According to Gartner, worldwide end-user spending on public clouds could reach almost $500 billion in 2022. In addition to the financial benefits (cost effectiveness), cloud computing offers more scalability, flexibility, mobility, and operational efficiency. For various reasons, it is very obvious that storing and analyzing data on the cloud is at the core of digital transformation.
And that’s why Indian commercial banks want the regulator, the Reserve Bank of India (RBI) to lay down a clear set of security and compliance guidelines that would allow Indian banks to adopt cloud computing in a big way.
Grappled with falling margins, accumulating non-performing assets, and declining efficiency ratios due to business disruption caused by the Fintech industry, Indian banks and financial institutions require outsourcing guidelines from the RBI on hiring cloud-based services.
Indian financial institutions depend on MeiTy (The Ministry of Electronics and Information Technology) and TRAI. However, due to the sensitive nature of business (confidential data of customers), commercial banks are looking for explicit guidelines from the Central Bank.
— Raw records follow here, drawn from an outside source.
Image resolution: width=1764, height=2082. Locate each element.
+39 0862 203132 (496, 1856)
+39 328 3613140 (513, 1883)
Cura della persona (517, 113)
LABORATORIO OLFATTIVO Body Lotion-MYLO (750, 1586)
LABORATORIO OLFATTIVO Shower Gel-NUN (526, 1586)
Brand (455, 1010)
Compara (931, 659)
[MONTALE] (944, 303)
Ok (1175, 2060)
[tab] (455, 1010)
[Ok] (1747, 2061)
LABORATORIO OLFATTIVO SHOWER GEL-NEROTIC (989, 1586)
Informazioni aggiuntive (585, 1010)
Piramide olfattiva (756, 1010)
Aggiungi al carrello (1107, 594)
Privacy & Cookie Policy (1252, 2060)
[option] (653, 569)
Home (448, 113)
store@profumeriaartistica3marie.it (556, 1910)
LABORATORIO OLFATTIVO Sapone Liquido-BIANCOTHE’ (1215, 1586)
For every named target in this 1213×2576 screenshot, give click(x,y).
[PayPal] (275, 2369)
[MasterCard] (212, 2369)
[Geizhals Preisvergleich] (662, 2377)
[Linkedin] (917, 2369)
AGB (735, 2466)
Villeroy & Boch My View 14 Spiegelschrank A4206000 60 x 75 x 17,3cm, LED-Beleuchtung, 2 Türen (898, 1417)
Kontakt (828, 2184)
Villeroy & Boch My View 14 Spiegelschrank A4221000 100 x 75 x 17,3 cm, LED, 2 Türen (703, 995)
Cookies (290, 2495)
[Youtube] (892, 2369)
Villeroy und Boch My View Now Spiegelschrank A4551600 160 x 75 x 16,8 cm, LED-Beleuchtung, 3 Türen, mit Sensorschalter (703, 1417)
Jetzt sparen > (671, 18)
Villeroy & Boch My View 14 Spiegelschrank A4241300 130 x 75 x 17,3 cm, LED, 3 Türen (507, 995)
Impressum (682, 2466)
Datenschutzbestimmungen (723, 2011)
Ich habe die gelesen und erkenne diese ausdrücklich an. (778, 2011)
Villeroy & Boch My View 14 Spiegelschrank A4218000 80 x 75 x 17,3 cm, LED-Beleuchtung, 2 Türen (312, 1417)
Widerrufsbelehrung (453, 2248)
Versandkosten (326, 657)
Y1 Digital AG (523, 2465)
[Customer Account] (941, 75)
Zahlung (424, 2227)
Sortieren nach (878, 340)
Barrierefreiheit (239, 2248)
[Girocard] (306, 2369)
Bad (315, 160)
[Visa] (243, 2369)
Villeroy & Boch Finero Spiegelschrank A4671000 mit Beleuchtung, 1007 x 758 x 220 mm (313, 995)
They want to have clear regulatory mandates on the protocols to be followed when data is saved on a cloud, according to ET, which cited a report being submitted by banks to the regulator.
Cloud Security and Compliance Guidelines
As we have discussed before, it is important to have data security standards and compliance guidelines to ensure that financial institutions migrating workloads to the cloud are in a position to mitigate the insider and third-party threats to sensitive data.
Compliance standards such as FedRAMP in the US, for instance, clearly lays down the guidelines for the federal agencies that manage data in third-party cloud service providers’ infrastructure. These well-defined sets of policies are explicit on what protocol needs to be followed for authentication, authorization and audits when data is hosted on cloud.
Lack of guidelines will not only discourage financial institutions to migrate data to the cloud, but will also make them vulnerable to data breaches. In this backdrop, banking organizations from the Indian subcontinent are in the soup. The dominant and prominent RBI guidelines for IT security compliance are yet to have any clear set of rules for organizations that want to host data on a cloud or anything exclusive to the IaaS infrastructure.
Hence, even if the organizations are ready to migrate to cloud platforms, the security and compliance aspects raise questions. For the BFSI industry, a well-explained policy of do’s and don’ts can definitely help organizations to stay secure from emerging IT threats. In India, many organizations are eager to switch IT operations from on-prem datacenter to cloud services, but there are uncertainties due to ambiguity over the compliance framework.
We believe that this is the right time for the regulatory authorities to provide clear guidelines on this matter. These guidelines will:
- Help to boost the productivity of the banking industry as well as its profitability
- Remove ambiguity over what protocols need to be followed when migrating data to cloud
- Fasten the pace of digital transformation
- Build a compliance framework for data security on cloud
- Create a resilient banking ecosystem
The regulatory authority must urgently look into the challenges faced by Indian high-street banks and quickly provide explicit mandates in order to enable them to reap the benefits of digital transformation.